## Collected data
-*-*-

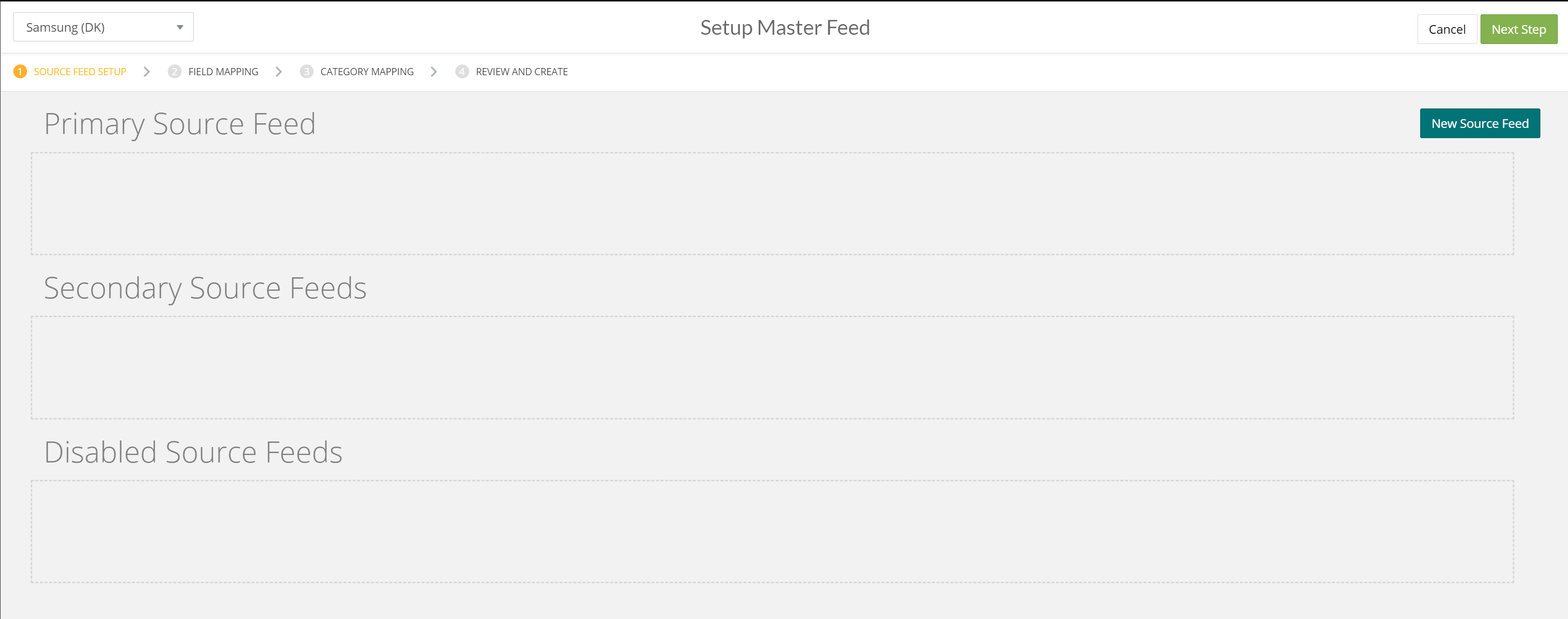1568x619 pixels.
Task: Select the empty Secondary Source Feeds drop area
Action: [x=772, y=368]
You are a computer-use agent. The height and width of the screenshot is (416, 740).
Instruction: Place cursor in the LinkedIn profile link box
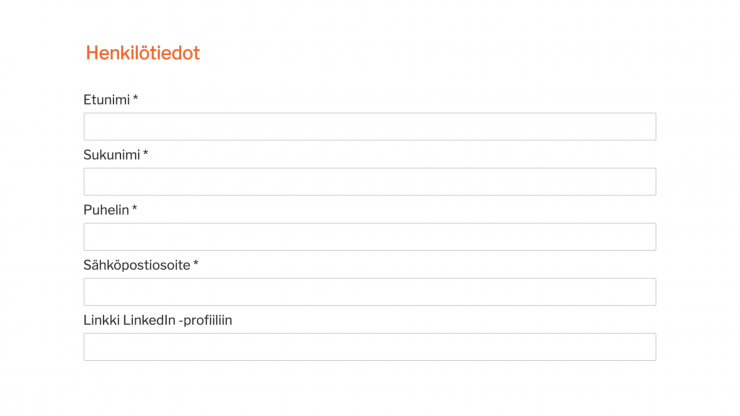point(370,347)
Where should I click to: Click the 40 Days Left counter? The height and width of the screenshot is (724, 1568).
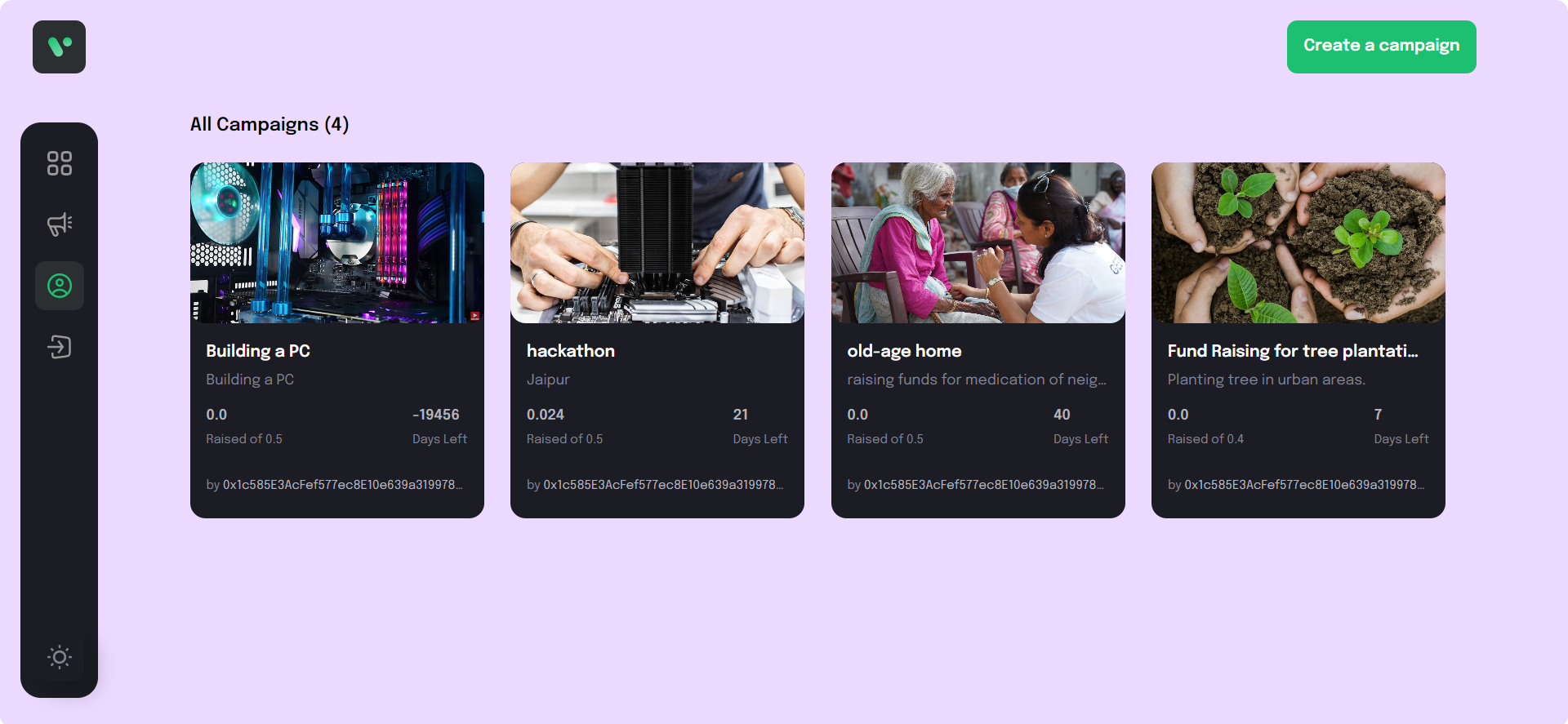pyautogui.click(x=1080, y=426)
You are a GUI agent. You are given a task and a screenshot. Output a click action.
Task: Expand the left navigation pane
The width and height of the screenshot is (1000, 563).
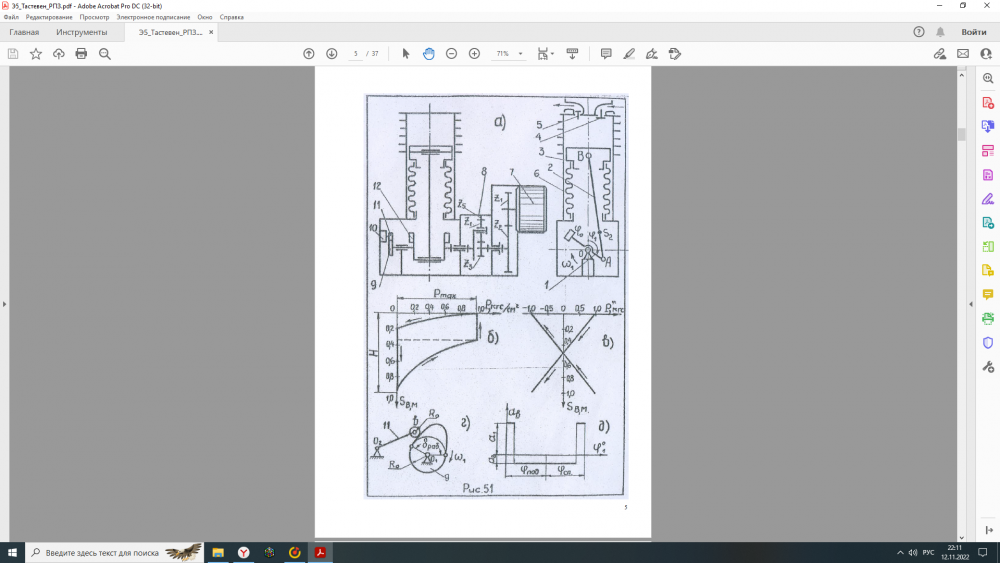[4, 304]
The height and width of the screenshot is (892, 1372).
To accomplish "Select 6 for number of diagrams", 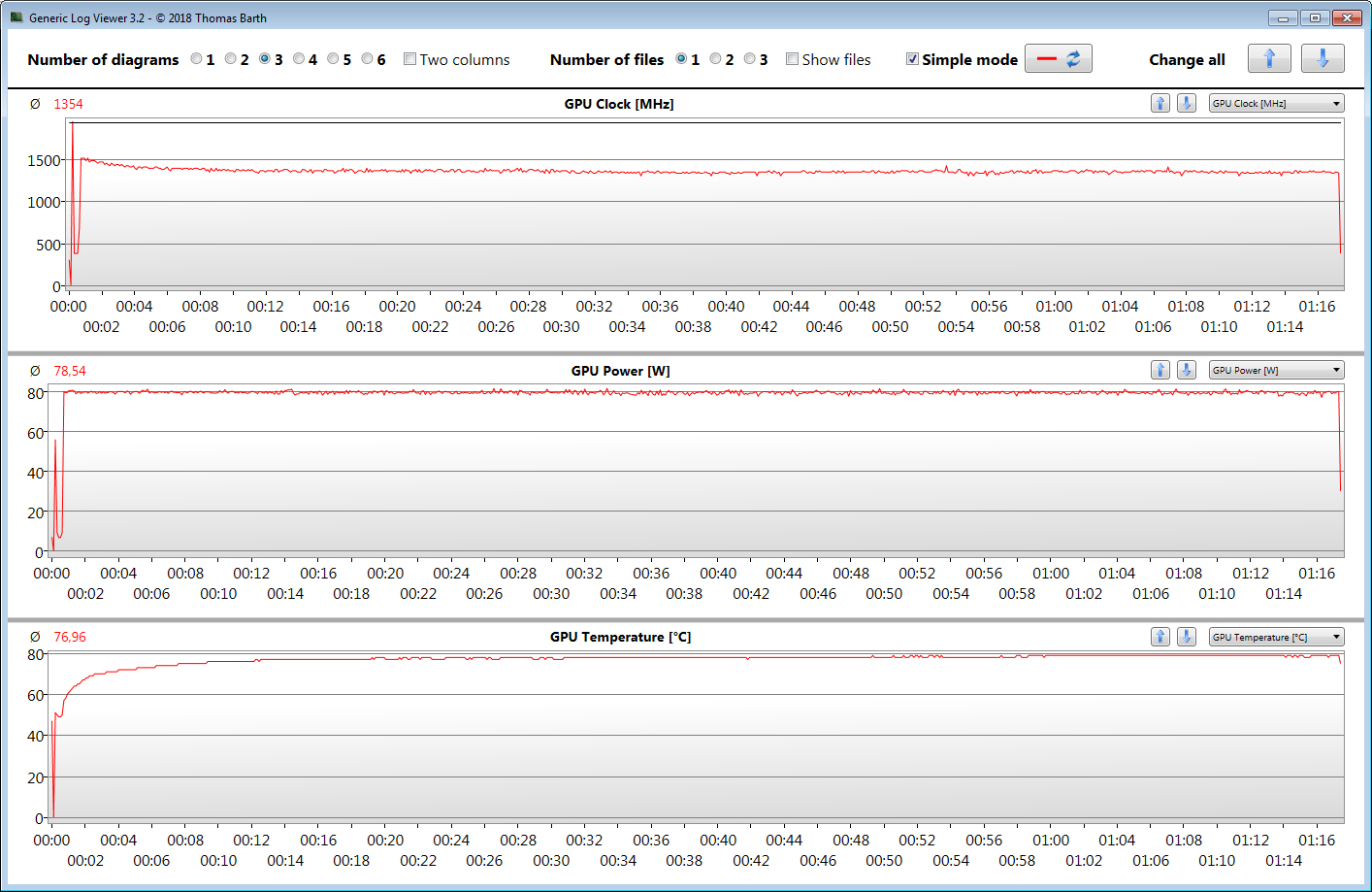I will coord(367,59).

-*-*-

## WHAT YOU ARE ASKED TO DO
Please state how many lines of the records hold the word "agent", and write nothing but that number.

## YOUR SOLUTION
2